Very Good. Item #6149
N.p.: [Walter Wanger, prod.], . Suggested screen treatment, largely in prose, for Emily Brontë’s Wuthering Heights. Blue paper covers bound by brass brads with typed titling. 44 numbered leaves.
Likely earliest draft of what would become the 1939 film produced by Samuel Goldwyn and directed by William Wyler, which earned eight Academy Award nominations (winning for Cinematography) and the award for Best Film from the New York Film Critics Circle.
Mordaunt Shairp was an assistant master at the University College School in London, best known at the time for his play The Green Bay Tree (1933) -- controversial for its suggested homosexual subtext and starring later-Heathcliff Laurence Olivier when it debuted on Broadway -- and for adapting the script for Sidney Franklin’s film The Dark Angel, which earned later-Catherine Merle Oberon her only Best Actress Academy nomination. While Shairp’s name has since been lost from the final film’s history, movie news blurbs in December 1935 issues of the Pittsburgh Post Gazette and New York’s Times Union reported he had been hired by Walter Wanger to adapt Wuthering Heights, with actress Sylvia Sidney attached to the project. How the production changed hands to Wyler and Goldwyn is a bit murky. Wyler claimed he was tipped off by Sidney, also then under contract with Wanger, who claimed the part wasn’t right for her. Sidney, however, called Wyler’s account a “total lie,” saying she was dying to do the role and that Wanger bought it for her and Charles Boyer, but then snubbed her and sold the production to Goldwyn following a “terrible fight” when she refused to portray the secondary “kasbah girl” role in Algiers. Sidney would eventually get a chance at Wuthering Heights in 1941, though via radio on Philip Morris Playhouse opposite Raymond Massey.
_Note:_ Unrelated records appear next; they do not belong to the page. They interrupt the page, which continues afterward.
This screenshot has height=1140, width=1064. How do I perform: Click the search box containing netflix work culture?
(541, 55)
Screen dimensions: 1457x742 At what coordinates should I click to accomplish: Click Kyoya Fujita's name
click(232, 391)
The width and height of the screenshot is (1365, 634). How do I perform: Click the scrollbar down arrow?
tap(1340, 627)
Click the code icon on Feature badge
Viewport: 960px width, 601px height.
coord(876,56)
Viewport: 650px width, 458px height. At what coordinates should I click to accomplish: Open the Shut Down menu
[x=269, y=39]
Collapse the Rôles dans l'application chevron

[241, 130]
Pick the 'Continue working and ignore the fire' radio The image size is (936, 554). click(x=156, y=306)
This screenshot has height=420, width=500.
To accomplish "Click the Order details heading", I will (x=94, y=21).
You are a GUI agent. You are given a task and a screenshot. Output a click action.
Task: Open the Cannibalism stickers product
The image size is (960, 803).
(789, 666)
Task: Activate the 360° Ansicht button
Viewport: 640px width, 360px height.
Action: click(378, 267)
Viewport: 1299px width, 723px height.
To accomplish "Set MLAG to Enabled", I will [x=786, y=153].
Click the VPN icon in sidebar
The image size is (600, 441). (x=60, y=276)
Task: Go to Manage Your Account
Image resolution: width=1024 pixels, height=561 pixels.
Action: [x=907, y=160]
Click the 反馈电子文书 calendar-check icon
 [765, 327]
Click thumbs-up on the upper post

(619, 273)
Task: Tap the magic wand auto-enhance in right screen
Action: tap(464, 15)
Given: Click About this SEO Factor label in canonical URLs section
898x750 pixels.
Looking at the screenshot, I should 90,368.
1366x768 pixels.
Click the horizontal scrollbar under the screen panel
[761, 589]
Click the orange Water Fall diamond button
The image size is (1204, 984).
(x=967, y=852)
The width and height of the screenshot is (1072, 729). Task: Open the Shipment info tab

Shairp’s initial treatment would be taken over by writers Ben Hecht and Charles MacArthur, who are credited with the final screenplay, sometime in 1936. The apparent earliest draft among Wyler’s papers at the Margaret Herrick Library is a “first draft continuity” script with changes dated March 2, 1937, already credited to MacArthur and Hecht but still bearing a Walter Wanger Productions stamp. It seems no Wuthering Heights materials survive in Wanger’s papers at the University of Delaware. Shairp died at the age of 51 at his home in Hastings in January of 1939, two months before the film’s Hollywood release.
Front cover detached and chipped around edges, with loss to a pencil note at top left corner. Pages lightly toning with wear to fore-edge of first leaf. Pages unmarked. No other copies or drafts by Shairp found.